### Problem to work on
For this exercise, write out each entry below exactly as it reads.

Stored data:
*** Begin section ***
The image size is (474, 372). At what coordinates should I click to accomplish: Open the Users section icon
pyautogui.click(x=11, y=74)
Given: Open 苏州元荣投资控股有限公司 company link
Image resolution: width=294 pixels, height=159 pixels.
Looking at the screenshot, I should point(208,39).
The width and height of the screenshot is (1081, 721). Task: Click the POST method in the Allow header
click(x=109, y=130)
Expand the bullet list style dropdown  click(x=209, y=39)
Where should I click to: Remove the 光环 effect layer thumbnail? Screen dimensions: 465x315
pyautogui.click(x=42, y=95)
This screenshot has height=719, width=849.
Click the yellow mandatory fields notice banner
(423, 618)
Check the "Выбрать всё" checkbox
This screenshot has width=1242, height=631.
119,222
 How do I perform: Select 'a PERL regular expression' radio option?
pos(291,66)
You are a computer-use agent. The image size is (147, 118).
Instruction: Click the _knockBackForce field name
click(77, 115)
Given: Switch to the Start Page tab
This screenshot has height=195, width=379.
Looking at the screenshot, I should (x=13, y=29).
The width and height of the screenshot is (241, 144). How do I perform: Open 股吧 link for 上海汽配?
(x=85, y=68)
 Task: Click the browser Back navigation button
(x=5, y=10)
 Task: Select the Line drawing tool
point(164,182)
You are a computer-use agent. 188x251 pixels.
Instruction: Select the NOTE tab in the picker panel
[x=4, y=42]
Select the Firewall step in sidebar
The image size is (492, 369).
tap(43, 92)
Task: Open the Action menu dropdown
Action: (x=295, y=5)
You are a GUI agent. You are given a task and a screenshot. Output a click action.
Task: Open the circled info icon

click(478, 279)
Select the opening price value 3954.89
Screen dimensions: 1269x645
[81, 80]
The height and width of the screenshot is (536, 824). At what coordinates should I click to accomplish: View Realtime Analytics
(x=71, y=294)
*** End section ***
### Written reply
The image size is (474, 372). At what coordinates should I click to accomplish: Open the Users section icon
pyautogui.click(x=11, y=74)
Given: Open 苏州元荣投资控股有限公司 company link
Image resolution: width=294 pixels, height=159 pixels.
Looking at the screenshot, I should point(208,39).
The width and height of the screenshot is (1081, 721). Task: Click the POST method in the Allow header
click(x=109, y=130)
Expand the bullet list style dropdown  click(x=209, y=39)
Where should I click to: Remove the 光环 effect layer thumbnail? Screen dimensions: 465x315
pyautogui.click(x=42, y=95)
This screenshot has height=719, width=849.
Click the yellow mandatory fields notice banner
(423, 618)
Check the "Выбрать всё" checkbox
This screenshot has width=1242, height=631.
119,222
 How do I perform: Select 'a PERL regular expression' radio option?
pos(291,66)
You are a computer-use agent. The image size is (147, 118).
Instruction: Click the _knockBackForce field name
click(77, 115)
Given: Switch to the Start Page tab
This screenshot has height=195, width=379.
Looking at the screenshot, I should (x=13, y=29).
The width and height of the screenshot is (241, 144). How do I perform: Open 股吧 link for 上海汽配?
(x=85, y=68)
 Task: Click the browser Back navigation button
(x=5, y=10)
 Task: Select the Line drawing tool
point(164,182)
You are a computer-use agent. 188x251 pixels.
Instruction: Select the NOTE tab in the picker panel
[x=4, y=42]
Select the Firewall step in sidebar
The image size is (492, 369).
tap(43, 92)
Task: Open the Action menu dropdown
Action: (x=295, y=5)
You are a GUI agent. You are given a task and a screenshot. Output a click action.
Task: Open the circled info icon

click(478, 279)
Select the opening price value 3954.89
Screen dimensions: 1269x645
[81, 80]
The height and width of the screenshot is (536, 824). At what coordinates should I click to accomplish: View Realtime Analytics
(x=71, y=294)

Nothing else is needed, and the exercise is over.